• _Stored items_
[Start of section]
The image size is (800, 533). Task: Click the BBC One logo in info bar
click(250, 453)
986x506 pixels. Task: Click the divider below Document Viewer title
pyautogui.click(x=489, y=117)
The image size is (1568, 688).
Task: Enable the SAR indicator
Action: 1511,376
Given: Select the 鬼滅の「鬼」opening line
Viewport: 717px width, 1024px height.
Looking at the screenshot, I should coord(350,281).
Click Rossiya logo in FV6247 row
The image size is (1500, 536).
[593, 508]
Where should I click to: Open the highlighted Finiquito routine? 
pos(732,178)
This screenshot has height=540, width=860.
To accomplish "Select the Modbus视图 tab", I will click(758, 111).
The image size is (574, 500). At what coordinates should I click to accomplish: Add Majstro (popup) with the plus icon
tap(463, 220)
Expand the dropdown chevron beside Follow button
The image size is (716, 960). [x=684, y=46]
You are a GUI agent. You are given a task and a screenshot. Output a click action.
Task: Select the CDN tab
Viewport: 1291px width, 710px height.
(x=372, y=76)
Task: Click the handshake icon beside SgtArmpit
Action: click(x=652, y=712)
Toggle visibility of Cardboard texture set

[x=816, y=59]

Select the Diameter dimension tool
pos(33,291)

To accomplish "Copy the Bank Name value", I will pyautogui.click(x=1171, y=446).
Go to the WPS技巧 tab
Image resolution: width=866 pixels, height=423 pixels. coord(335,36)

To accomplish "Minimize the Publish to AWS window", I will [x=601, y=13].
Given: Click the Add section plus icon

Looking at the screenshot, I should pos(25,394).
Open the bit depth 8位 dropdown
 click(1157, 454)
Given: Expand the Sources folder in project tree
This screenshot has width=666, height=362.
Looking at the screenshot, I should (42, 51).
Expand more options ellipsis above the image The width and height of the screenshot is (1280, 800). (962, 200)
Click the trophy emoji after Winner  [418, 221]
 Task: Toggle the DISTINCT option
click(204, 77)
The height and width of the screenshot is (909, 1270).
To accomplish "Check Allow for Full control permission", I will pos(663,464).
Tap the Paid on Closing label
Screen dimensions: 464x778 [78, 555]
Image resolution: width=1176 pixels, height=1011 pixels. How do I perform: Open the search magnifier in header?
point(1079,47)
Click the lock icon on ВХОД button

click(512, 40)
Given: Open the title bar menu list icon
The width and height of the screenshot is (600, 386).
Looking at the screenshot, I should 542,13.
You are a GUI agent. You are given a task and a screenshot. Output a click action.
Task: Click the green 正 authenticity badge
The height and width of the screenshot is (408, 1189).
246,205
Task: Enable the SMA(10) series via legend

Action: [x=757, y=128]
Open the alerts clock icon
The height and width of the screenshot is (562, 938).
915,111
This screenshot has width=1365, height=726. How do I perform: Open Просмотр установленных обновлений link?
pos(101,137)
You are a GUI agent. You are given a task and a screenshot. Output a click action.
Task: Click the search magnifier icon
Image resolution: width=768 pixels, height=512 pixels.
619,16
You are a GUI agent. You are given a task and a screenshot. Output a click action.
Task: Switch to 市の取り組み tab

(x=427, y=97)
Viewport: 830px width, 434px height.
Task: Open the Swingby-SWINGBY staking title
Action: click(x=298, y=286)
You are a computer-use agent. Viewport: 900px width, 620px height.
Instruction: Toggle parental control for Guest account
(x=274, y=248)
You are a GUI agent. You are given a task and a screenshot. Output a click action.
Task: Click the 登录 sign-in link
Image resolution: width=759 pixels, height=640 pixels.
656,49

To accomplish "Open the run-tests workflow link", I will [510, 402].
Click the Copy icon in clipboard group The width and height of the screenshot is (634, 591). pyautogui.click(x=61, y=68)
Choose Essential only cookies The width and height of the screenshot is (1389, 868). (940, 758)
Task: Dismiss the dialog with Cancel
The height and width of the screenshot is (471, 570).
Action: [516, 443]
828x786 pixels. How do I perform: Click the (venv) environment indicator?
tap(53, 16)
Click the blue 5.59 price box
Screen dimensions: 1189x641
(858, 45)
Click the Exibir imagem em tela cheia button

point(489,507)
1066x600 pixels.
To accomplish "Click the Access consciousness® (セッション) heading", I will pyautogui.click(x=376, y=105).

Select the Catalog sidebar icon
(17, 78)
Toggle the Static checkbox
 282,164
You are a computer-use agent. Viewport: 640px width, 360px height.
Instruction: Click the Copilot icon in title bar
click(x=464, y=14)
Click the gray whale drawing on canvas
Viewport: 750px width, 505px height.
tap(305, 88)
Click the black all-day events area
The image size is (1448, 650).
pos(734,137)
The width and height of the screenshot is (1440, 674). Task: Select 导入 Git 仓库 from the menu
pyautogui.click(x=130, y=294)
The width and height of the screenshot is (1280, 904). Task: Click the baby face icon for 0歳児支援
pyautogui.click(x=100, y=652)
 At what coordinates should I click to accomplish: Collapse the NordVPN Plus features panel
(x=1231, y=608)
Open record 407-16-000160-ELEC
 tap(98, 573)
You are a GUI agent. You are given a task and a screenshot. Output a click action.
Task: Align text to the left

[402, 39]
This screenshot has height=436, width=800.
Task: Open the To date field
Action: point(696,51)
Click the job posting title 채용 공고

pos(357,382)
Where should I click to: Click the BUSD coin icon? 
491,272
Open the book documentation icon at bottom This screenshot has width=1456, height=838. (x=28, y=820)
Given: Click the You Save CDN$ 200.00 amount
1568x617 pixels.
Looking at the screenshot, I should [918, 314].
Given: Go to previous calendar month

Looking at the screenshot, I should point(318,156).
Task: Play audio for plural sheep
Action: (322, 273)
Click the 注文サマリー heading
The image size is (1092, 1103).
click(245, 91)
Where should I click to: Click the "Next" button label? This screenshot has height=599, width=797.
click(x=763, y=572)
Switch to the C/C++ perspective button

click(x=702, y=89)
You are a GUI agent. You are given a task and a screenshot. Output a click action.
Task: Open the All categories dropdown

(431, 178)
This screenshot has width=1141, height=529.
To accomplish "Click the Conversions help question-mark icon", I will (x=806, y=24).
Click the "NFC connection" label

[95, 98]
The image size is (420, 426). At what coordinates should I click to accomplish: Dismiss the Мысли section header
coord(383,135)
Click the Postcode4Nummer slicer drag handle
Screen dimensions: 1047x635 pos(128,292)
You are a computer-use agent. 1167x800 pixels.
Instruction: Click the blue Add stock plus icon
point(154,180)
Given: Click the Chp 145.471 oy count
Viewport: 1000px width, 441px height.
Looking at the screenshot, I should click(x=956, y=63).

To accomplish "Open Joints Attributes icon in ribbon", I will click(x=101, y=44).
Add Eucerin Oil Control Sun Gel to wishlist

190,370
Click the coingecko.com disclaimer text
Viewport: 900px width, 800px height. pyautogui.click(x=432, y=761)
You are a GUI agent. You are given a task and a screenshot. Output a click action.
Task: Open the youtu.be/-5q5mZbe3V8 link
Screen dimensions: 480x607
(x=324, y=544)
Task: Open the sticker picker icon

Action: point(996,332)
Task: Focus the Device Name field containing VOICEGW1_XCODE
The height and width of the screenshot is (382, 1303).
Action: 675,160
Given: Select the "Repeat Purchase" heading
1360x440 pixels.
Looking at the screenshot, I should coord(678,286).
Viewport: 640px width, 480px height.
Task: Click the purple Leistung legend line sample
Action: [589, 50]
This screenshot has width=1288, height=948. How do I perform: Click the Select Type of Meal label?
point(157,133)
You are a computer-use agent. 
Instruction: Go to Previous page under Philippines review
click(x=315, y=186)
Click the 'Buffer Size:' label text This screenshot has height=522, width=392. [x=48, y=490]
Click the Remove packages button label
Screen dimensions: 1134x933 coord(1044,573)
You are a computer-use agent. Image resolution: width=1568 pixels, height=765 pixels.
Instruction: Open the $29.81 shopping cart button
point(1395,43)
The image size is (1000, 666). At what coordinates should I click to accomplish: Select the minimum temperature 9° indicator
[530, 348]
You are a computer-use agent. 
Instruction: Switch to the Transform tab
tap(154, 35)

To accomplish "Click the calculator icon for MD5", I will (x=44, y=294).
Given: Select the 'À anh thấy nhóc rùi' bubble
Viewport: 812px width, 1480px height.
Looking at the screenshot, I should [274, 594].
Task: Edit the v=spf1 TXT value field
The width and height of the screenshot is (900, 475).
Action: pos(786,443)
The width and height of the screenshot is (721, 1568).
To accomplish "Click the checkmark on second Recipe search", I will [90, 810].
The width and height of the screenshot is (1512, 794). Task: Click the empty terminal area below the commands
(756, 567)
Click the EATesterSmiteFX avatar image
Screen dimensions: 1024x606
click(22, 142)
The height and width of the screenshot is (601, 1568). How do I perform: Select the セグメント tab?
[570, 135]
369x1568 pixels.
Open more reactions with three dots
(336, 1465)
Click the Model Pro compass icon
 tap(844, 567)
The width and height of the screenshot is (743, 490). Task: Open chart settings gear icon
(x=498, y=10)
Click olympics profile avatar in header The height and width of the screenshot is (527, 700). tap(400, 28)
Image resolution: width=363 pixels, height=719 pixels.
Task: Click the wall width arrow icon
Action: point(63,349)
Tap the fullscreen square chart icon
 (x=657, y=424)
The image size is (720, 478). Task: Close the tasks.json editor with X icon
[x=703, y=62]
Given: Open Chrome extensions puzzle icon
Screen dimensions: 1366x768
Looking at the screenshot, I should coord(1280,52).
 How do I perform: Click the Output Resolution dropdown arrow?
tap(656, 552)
[End of section]
• _Aim of the task_
Only the lines from the one holding "Tap the fullscreen square chart icon" to the end of the entries above belong in the answer, each copied exactly.

• _Answer for the task_
Tap the fullscreen square chart icon
 (x=657, y=424)
The image size is (720, 478). Task: Close the tasks.json editor with X icon
[x=703, y=62]
Given: Open Chrome extensions puzzle icon
Screen dimensions: 1366x768
Looking at the screenshot, I should coord(1280,52).
 How do I perform: Click the Output Resolution dropdown arrow?
tap(656, 552)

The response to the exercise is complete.